Immediately after cell collection, a portion of each cell suspension was stained with Hoechst (10 μM in HBSS) or Syto 82 (5 μM in HBSS) for 10 min at 37 °C. After staining, cells were washed and resuspended in HBSS containing 10% FBS. Stained cells were counted twice, and staining efficiency was assessed using Countess II FL. Staining efficiency was nearly 100% in all cell lines, and viability remained high. Count averages were used to calculate the number of cells added to each mixture, and 50 K cells were targeted for each flow sample. All flow samples were prepared and analyzed in triplicate. For each of the six mixtures (1–6), three flow samples (1A–1C, 2A–2C, etc.) containing one Hoechst-stained cell line (either T47D, BT474, or MCF7), one Syto 82-stained cell line (either Jurkat, THP1, or hMSC), and four unstained cell lines at identical proportions were generated. Single-stained cells from these samples represented the proportion of that cell line in the corresponding mixture. This strategy (Additional file 1: Figure S7) was developed to avoid spectral overlap and to increase our ability to accurately quantify positive cells. For each cell line, unstained and single-stained samples were used as controls to set voltages and define positive and negative gates. Flow cytometry was performed on a FACSymphony (BD Biosciences). Forward and side scatter areas were compared to select cells and exclude debris. Then, forward scatter height and area were compared to select single cells and exclude doublets. Single cells were sub-gated using positive and negative cut-offs for Hoechst (405 nm laser, BV421 channel) and Syto 82 (561 nm laser, PE channel). Gates were set independently for each cell line due to large differences in cell sizes and to maximize the number of single-stained cells. Once set, these gates were applied universally to all mixtures. Comparison of BV421 and PE areas demonstrated few double-positive cells and three distinct populations: unstained cells, BV421-positive cells, and PE-positive cells. Data were exported and analyzed using FlowJo v10.8.0 (BD Biosciences). Average flow proportions were compared to expected cell counts and showed a high correlation.

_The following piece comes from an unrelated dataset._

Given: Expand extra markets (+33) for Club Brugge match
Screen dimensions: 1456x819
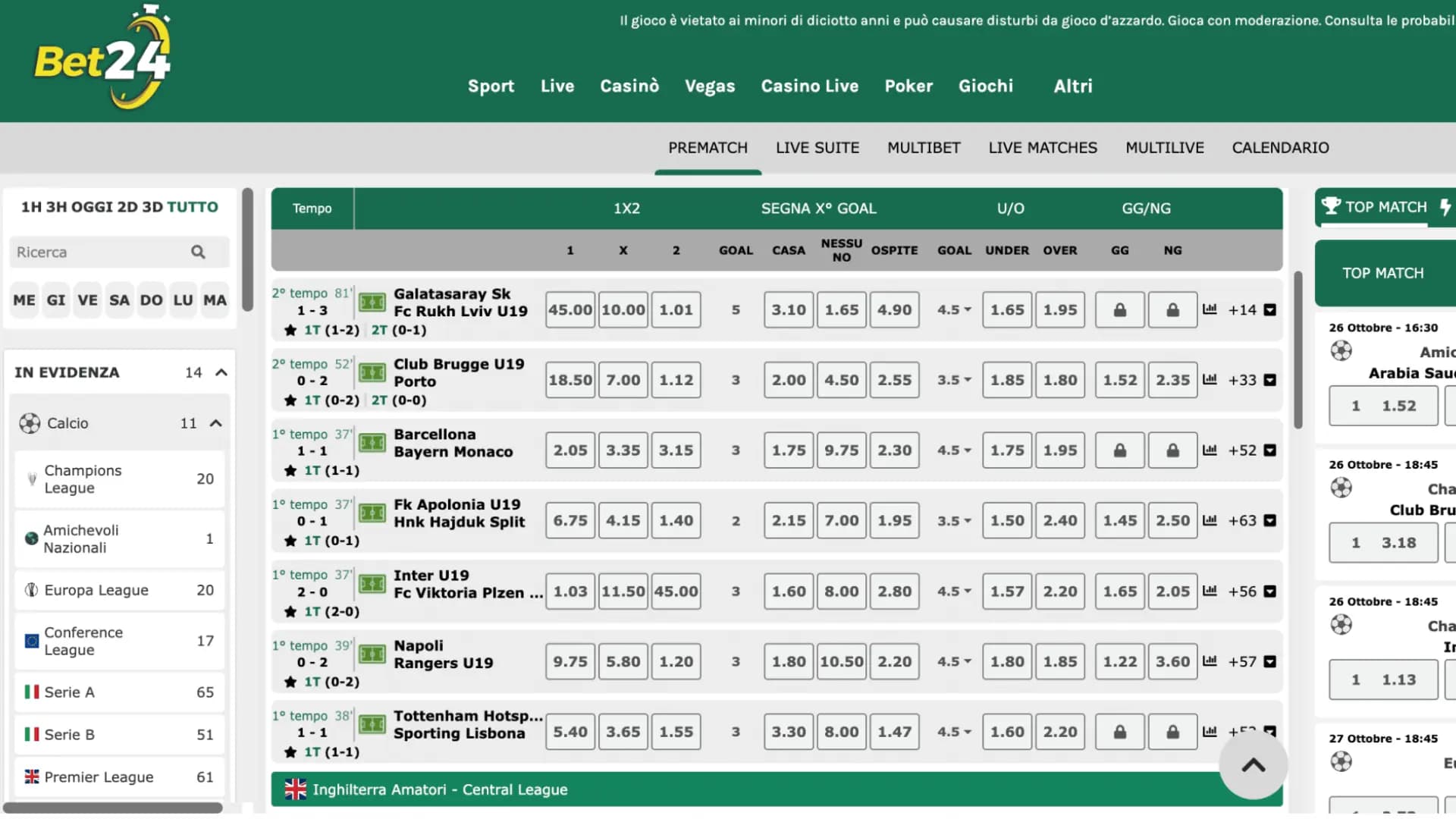Looking at the screenshot, I should pyautogui.click(x=1242, y=380).
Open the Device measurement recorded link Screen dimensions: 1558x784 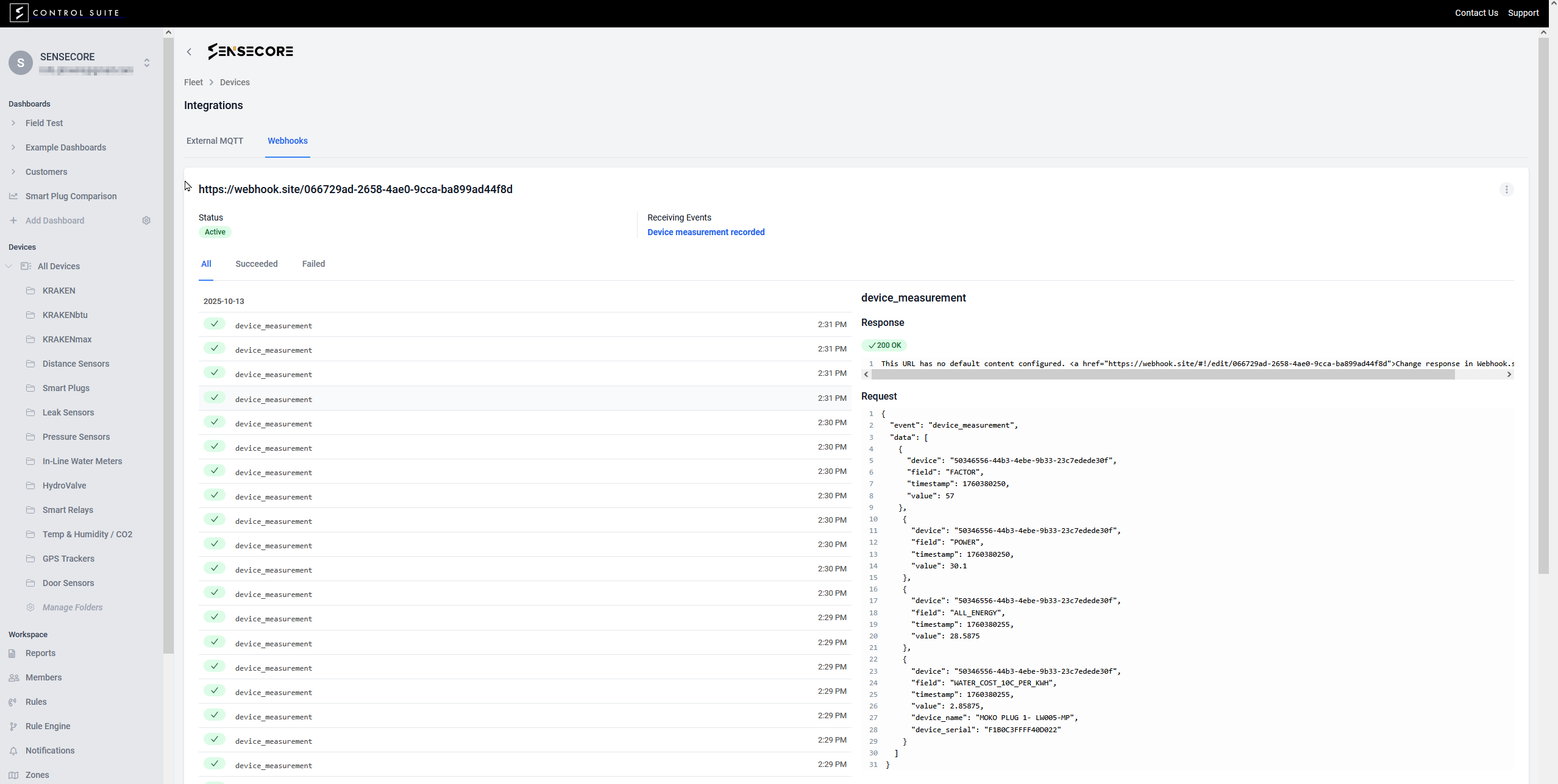(x=705, y=232)
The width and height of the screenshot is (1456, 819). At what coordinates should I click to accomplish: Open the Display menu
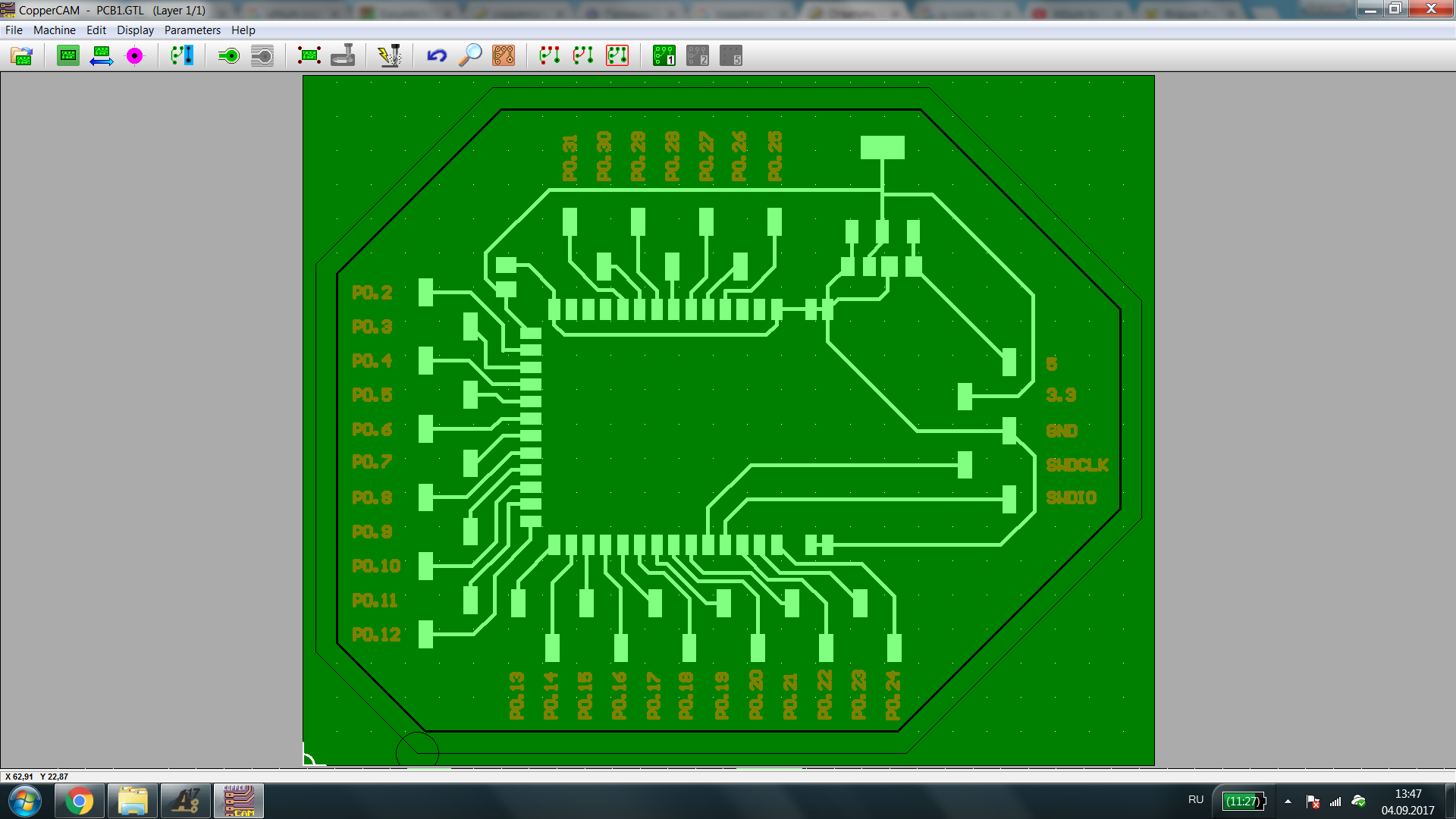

Pediatric AML and neuroblastoma profiling

Paired diagnosis-relapse samples from 6 Pediatric AML patients that were enrolled in AAML1031 were profiled by CITE-seq, including scRNA-seq (Immunai), labeling RNAs with a 10 × Genomics Chromium controller and sequencing with Illumina Novaseq 600. In total, we profiled a total of 15,857 genes in 27,687 cells, with an average of 4,644 UMIs and 1432 gene features per cell (RNA only). Cells with mitochondrial gene content above 10% and fewer than 500 UMIs were excluded. AML samples were treated with RNAlater and profiled using Illumina Novaseq 600 with 25 M reads per sample. Similarly, patients in the NB1 dataset were profiled by bulk RNA-seq with Illumina Novaseq 600 with 25 M reads per sample.